Un cuento de Navidad

Me había quedado atrapada en el centro de una isleta. Había tenido el tiempo justo para cruzar el primer semáforo, pero no el segundo, lo que me obligaba a esperar, sin escapatoria posible, durante un buen rato.

En esas estaba, lamentando mi suerte, cuando la vi detenerse al otro lado. Era la una de la tarde e iba vestida con un traje de noche. Probablemente venía de un evento, si es que existe algún acto que exija vestir de gala al mediodía. Era joven, así que parecía salida de una graduación que se había alargado demasiado. Hubiera sido mi primera opción si no hubiese ido tan bien peinada, con las ondas de peluquería todavía en su sitio y el vestido apenas arrugado. Había descartado la comida de empresa, demasiado arreglada, y hubiera seguido haciendo cábalas si no fuera porque ella había cruzado el paso de peatones en rojo, acercándose, descubriendo que estaba llorando.

Aquello avivó, todavía más, mi curiosidad. La chica se había detenido a mi lado, dándome la espalda. Miré con disimulo por encima del hombro. Tenía los brazos cruzados sobre el pecho y miraba con insistencia al frente. La pregunta que más me interesaba resolver no era ya de dónde venía, sino qué había sucedido.
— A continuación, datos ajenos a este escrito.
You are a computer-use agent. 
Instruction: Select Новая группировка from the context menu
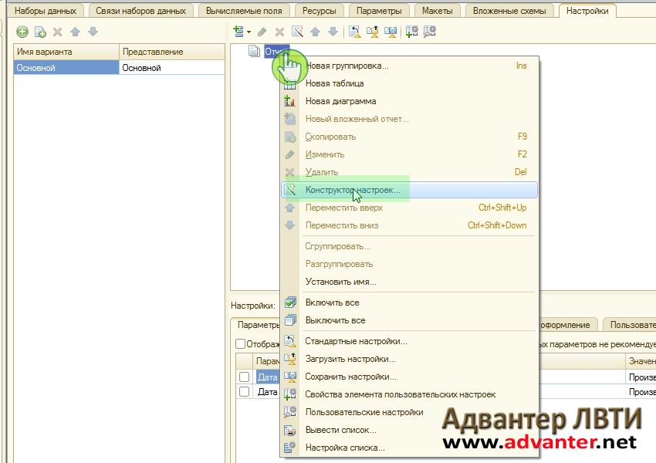(x=347, y=66)
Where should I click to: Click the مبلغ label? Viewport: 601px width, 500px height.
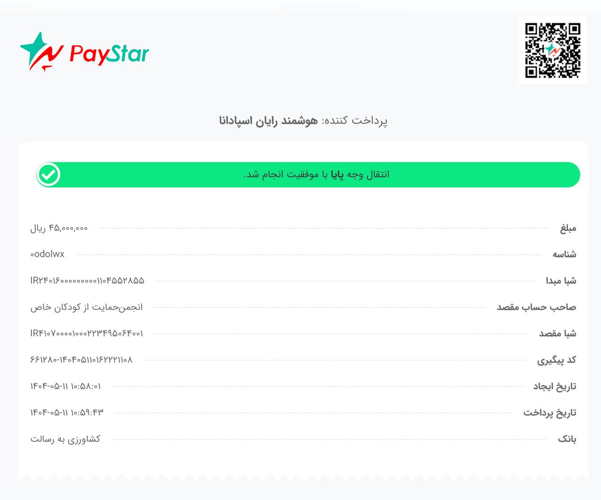pyautogui.click(x=568, y=228)
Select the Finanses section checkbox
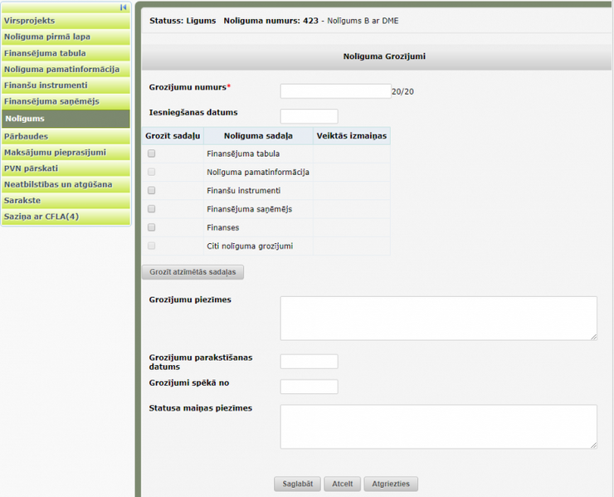614x497 pixels. click(151, 227)
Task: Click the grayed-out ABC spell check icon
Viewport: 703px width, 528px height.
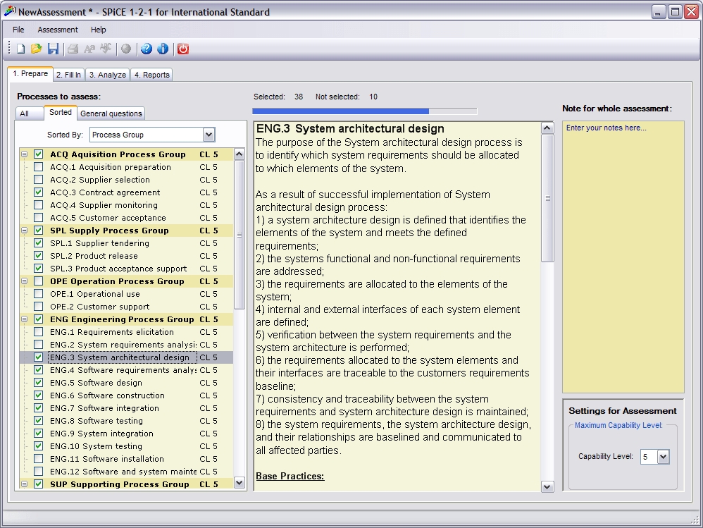Action: (x=106, y=49)

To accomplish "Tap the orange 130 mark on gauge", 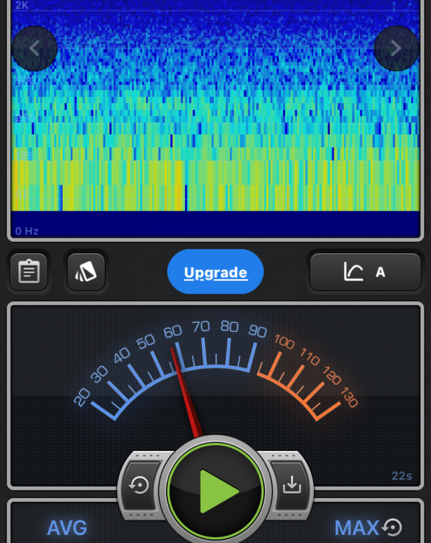I will coord(349,398).
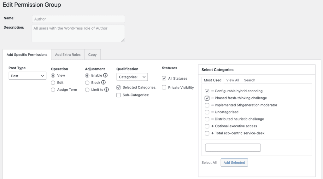Uncheck the All Statuses checkbox

pyautogui.click(x=164, y=78)
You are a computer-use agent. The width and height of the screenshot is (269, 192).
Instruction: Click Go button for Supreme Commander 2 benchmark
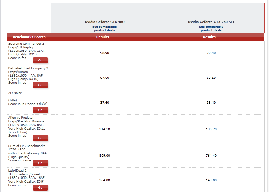[40, 60]
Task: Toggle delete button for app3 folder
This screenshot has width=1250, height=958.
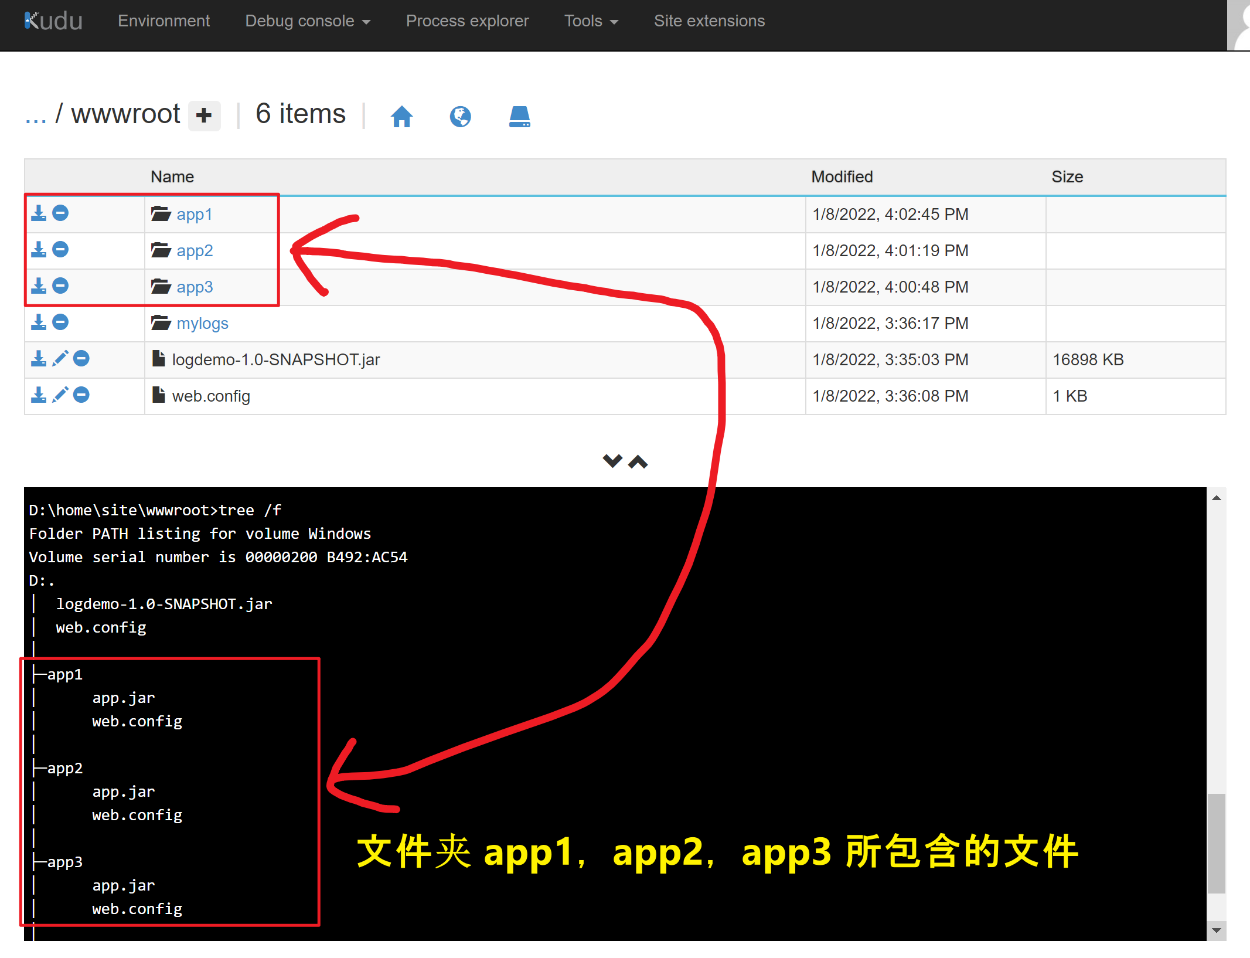Action: [62, 287]
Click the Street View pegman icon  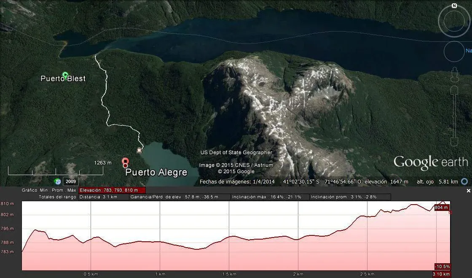click(x=454, y=75)
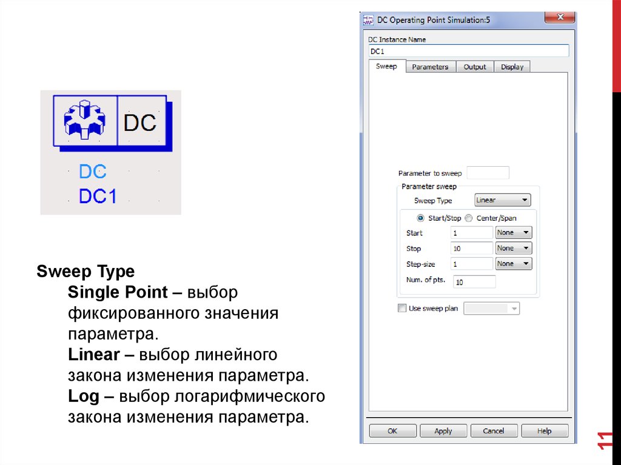The image size is (621, 465).
Task: Select the Center/Span radio button
Action: pyautogui.click(x=469, y=218)
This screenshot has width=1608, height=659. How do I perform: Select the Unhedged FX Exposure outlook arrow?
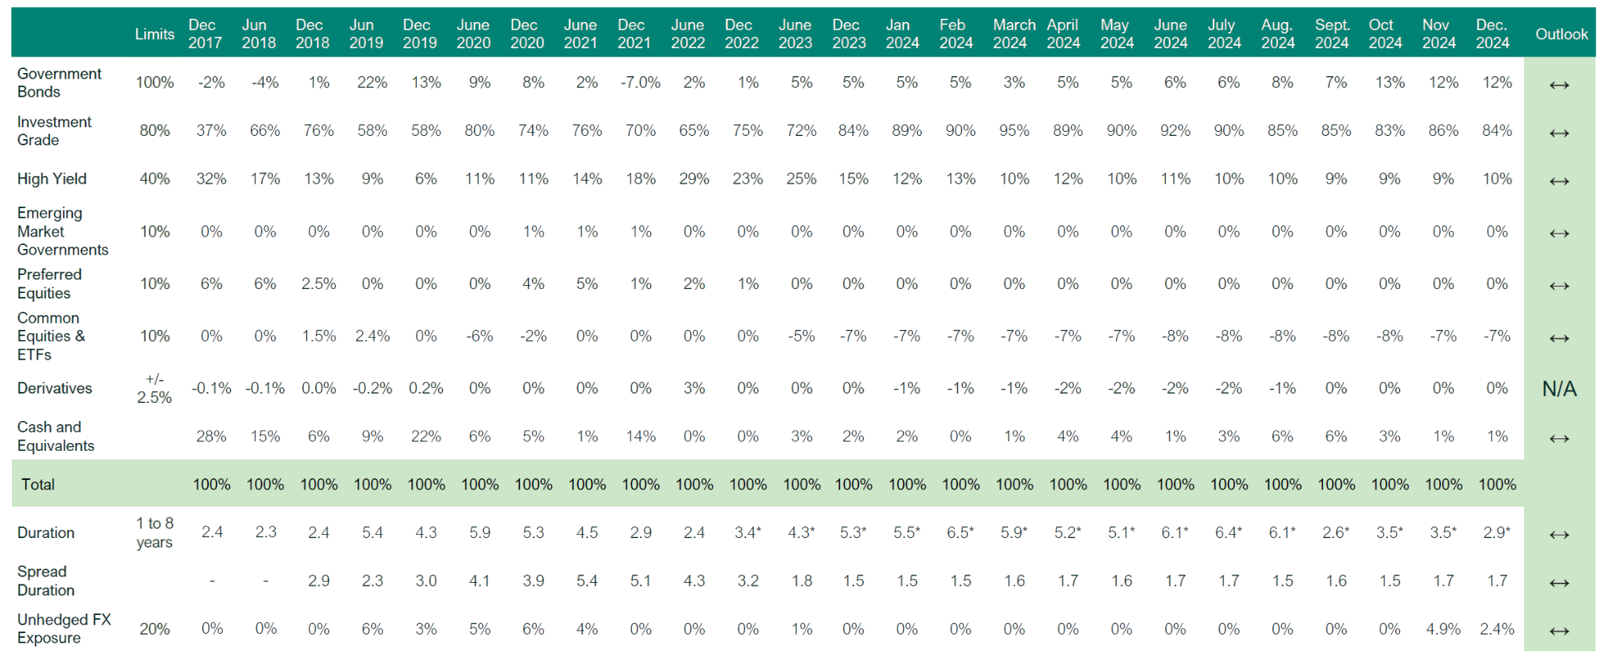1559,631
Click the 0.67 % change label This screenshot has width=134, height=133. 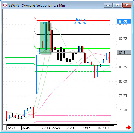point(80,23)
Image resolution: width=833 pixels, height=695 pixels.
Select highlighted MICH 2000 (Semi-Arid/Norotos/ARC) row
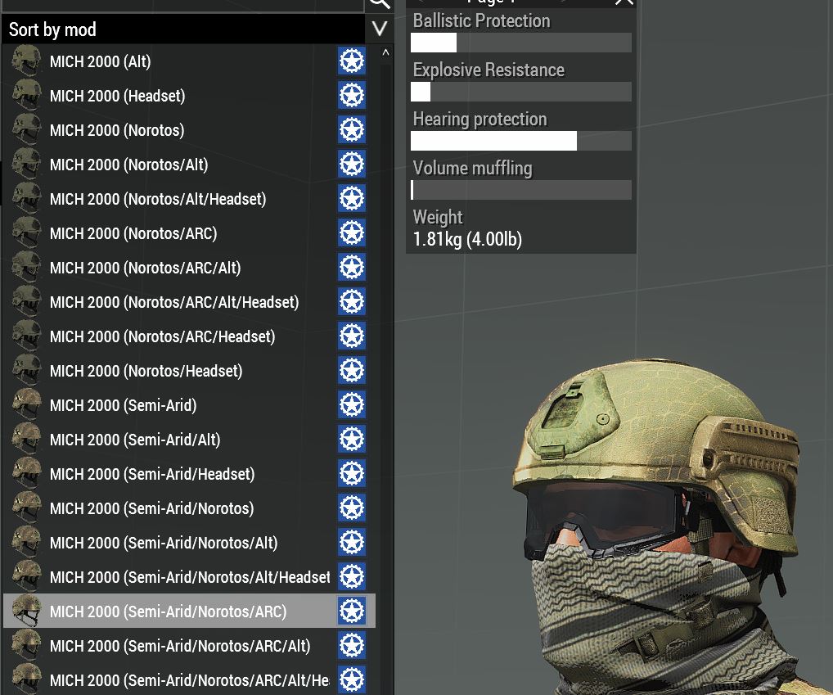(x=168, y=612)
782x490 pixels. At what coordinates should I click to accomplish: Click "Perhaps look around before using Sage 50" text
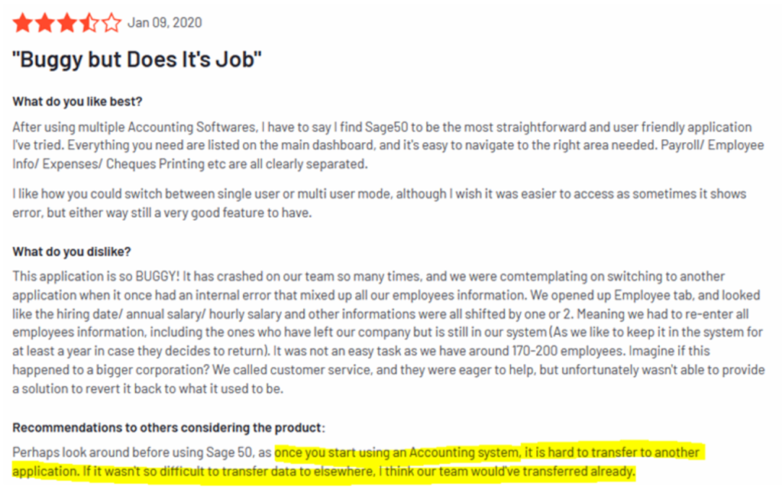click(x=133, y=453)
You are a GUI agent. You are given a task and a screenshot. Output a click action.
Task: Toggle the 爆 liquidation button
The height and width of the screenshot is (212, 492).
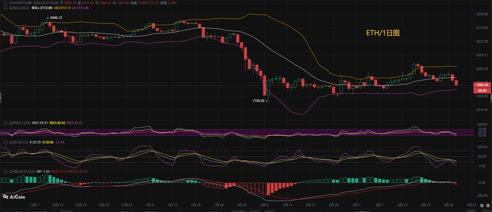tap(488, 205)
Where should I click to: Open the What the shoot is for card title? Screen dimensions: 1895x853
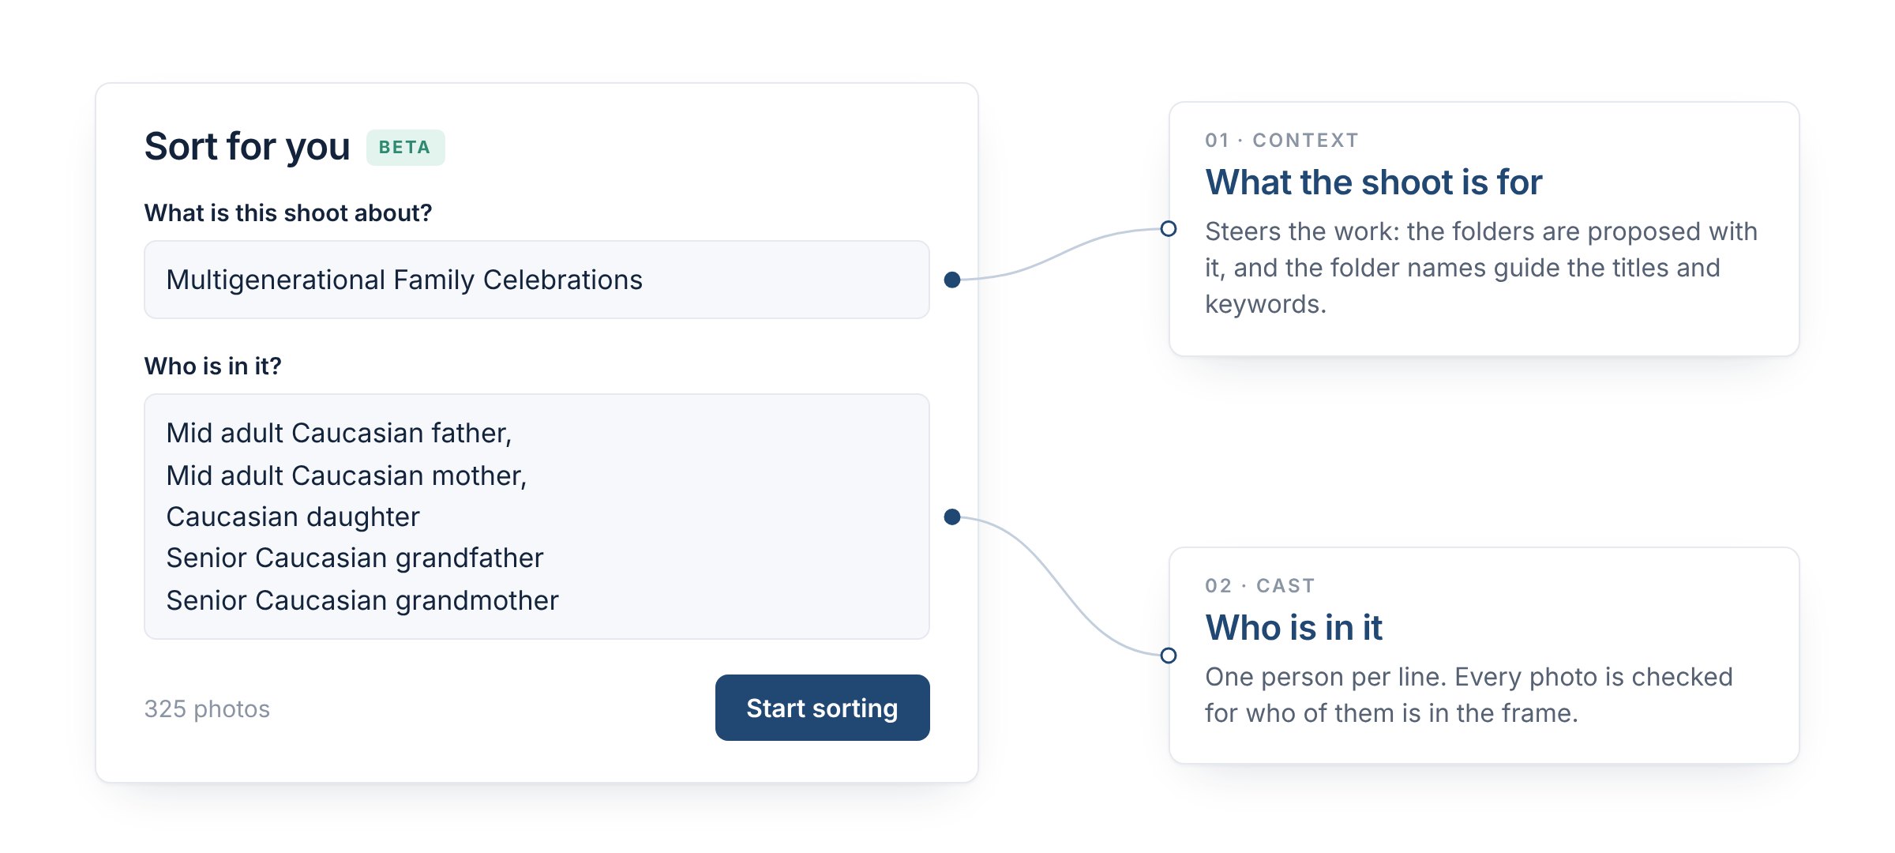1373,182
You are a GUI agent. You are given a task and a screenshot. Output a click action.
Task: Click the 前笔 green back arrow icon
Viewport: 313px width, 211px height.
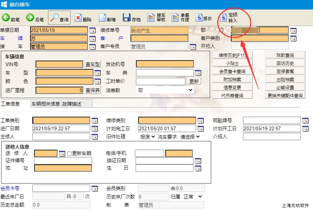click(6, 18)
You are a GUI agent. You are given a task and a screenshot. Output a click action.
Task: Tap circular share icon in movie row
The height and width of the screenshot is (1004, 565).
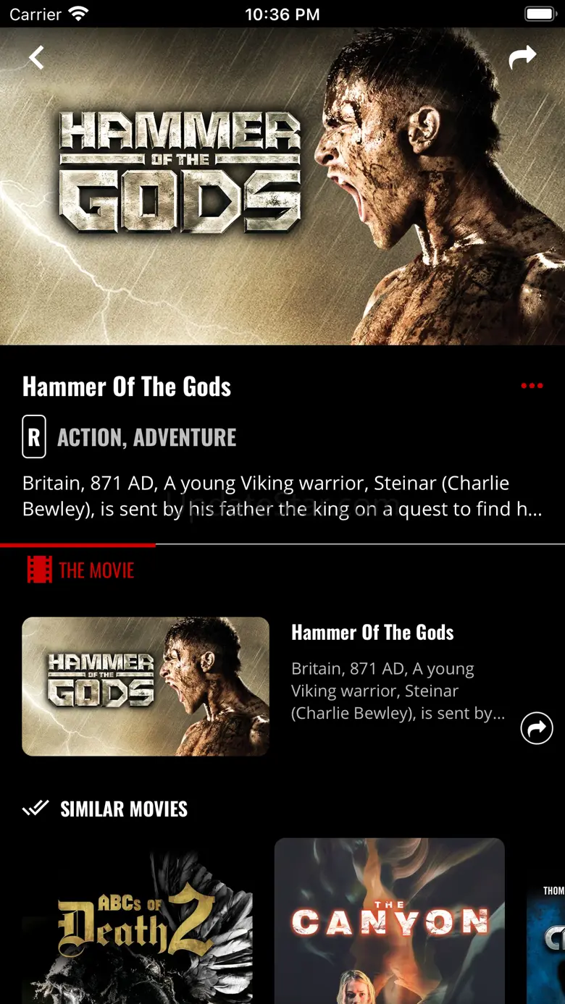pos(537,728)
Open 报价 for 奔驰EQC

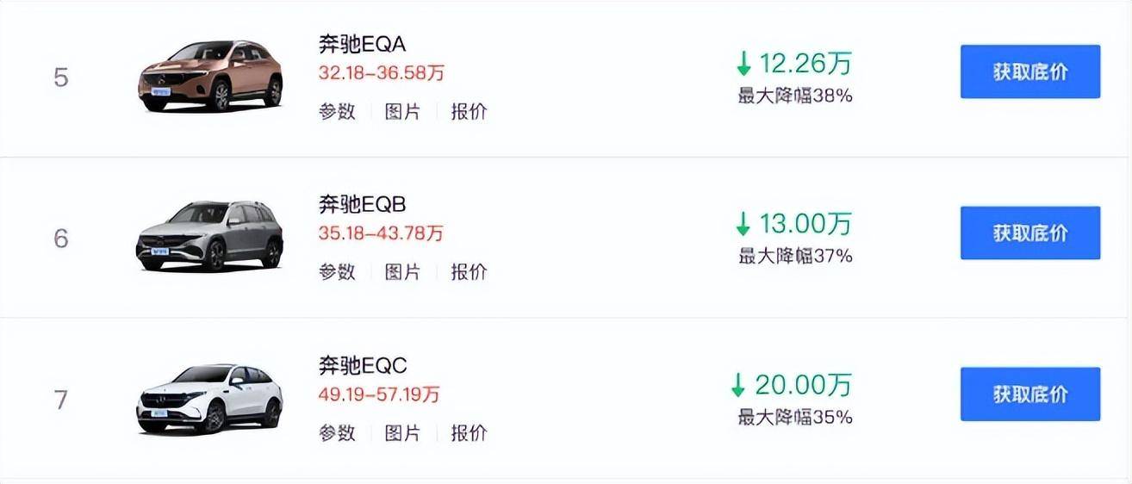pyautogui.click(x=469, y=432)
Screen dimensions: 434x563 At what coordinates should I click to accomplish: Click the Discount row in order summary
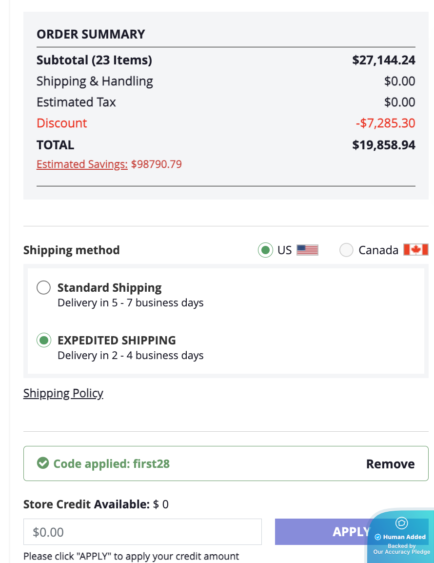click(61, 123)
La respuesta vino del mismo lugar por el que ella había aparecido. Un chico había cruzado el paso de peatones en dos zancadas. Durante un segundo me sentí como una idiota por llevar tanto tiempo esperando a cruzar una avenida por la que no pasaba ningún coche, pero aquello era demasiado interesante como para preocuparme por los minutos perdidos. Él se había detenido a su lado, en silencio, como los perros cuando esperan a que su amo les ordene que se sienten o que suelten el palo que llevan entre los dientes. Pero no hubo orden, sino queja. Me has dejado sola, dijo ella, aparentando frialdad, aunque la voz le temblaba. Después de estas cuatro palabras, había decidido cruzar, de nuevo en rojo, como si no pudieran permanecer juntos ni un segundo más. ¿Dónde estaba el tráfico cuando se le necesitaba?

Él, por el contrario, esperó a que los semáforos cambiasen a verde. Sentí que ya nada me impedía cruzar la avenida vacía así que, a regañadientes, lo hice.

Al llegar al otro lado, miré hacia atrás. Caminaban uno junto al otro, pero sin tocarse. Volví a girar la cabeza unos metros más allá, arriesgándome a que me atropellara un patinete, y vi que el hueco se había reducido, apenas un hilo de luz entre ambos. Y pensé, cuántas veces nos esforzamos en mantener esos pequeños espacios, aunque nuestros cuerpos nos empujen a su desaparición. O, quizás, esa escena se merecía una onda expansiva en la que ambos cuerpos salieran proyectados de vuelta, cada uno, a un lado de la isleta.

Quién sabe. Yo, a fin de cuentas, sólo estaba esperando para cruzar.

En la foto, el semáforo pidiéndome, insistentemente, que cruce de una vez.